I hear a lot of complaints that OWS (Occupy Wall Street) is unfocused and needs a more succinct list of demands. I disagree. I think the lack of simple demands engenders a lot of conversation. And conversation was one thing that impressed me on at Zuccotti park. People were talking to each other. For the most part, the protesters were engaging others – media, tourists and just curious folks in conversations about what they believed. And the lack of a consistent message kept those conversations going because everyone I heard talk was there for a slightly different reason.
This contrasts sharply with my recollections of the “peace” marches in which I participated in the 1960’s. We were marching for peace against the war, but our rhetoric and behavior was anything but peaceful. We chanted slogans at people rather than talk with them.
The people in Zuccotti park showed a lot of concern for others. The place was cluttered but clean, their own sanitation department was organized to keep it that way. Even flower beds were fenced off and people were respectful of that. This contrasts markedly with my recollections of anti-war protestors looting stores and vandalizing property back in “the day”. I saw a man with tattoos all over his face reach down with a rag in his (bare) hand to wipe up dog urine while keeping others from stepping in it.
On what appears to be the “official” OWS site, they are talking about first aid just 1 minute into the 7 minute video.
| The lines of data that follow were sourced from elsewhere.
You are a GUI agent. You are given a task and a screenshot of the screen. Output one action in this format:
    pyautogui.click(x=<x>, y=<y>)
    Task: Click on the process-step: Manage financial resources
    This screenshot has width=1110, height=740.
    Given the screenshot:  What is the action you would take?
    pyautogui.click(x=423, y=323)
Amenities – a strange word to use in a situation like this, but I can think of none better – ranged from a food line where anyone who wanted to could get a meal to a people’s library. There were probably a dozen buckets holding over a hundred books and even chairs set nearby so folks could read. Someone was even handing out blank calendar booklets
There were cops. Lots of them. But mostly I saw them just standing around. The only people I heard them admonish were the tourists. They had put up barriers to distinguish the park from the sidewalk and if you were on the sidewalk side, you had to keep moving. If you wanted to stop, you had to move inside so as not to block the walk way.
I’ve seen the videos and read reports of beatings and arrests. So I know terrible things happened. But none of the occupiers (or cops for that matter) seemed to hold a grudge the day I was there.
I saw none. I know there had been some by authorities against the protesters. But there’s much less violence from either side than I remember from the 60′s. I’m aware of the front-page picture of the man tackling a cop. but I’m also aware that seems to be the exception rather than the rule. When I marched in Washington DC against the war, protestors openly looted from local stores and trashed the place, and it was almost expected we’d get tear gassed – and we did. The tone was far from peaceful when I marched but it was on Sunday.
I hope it’s a renaissance – a re-ignition of the idea that our society functions best for those at the top as well as the bottom when the top and bottom are not so far apart. Even the IMF seems to think so. Hell, Eric Cantor is even pandering up to the idea. I doubt he’s sincere but one of the things that happens when people stake out a claim like OWS is it moves the conversation in that direction.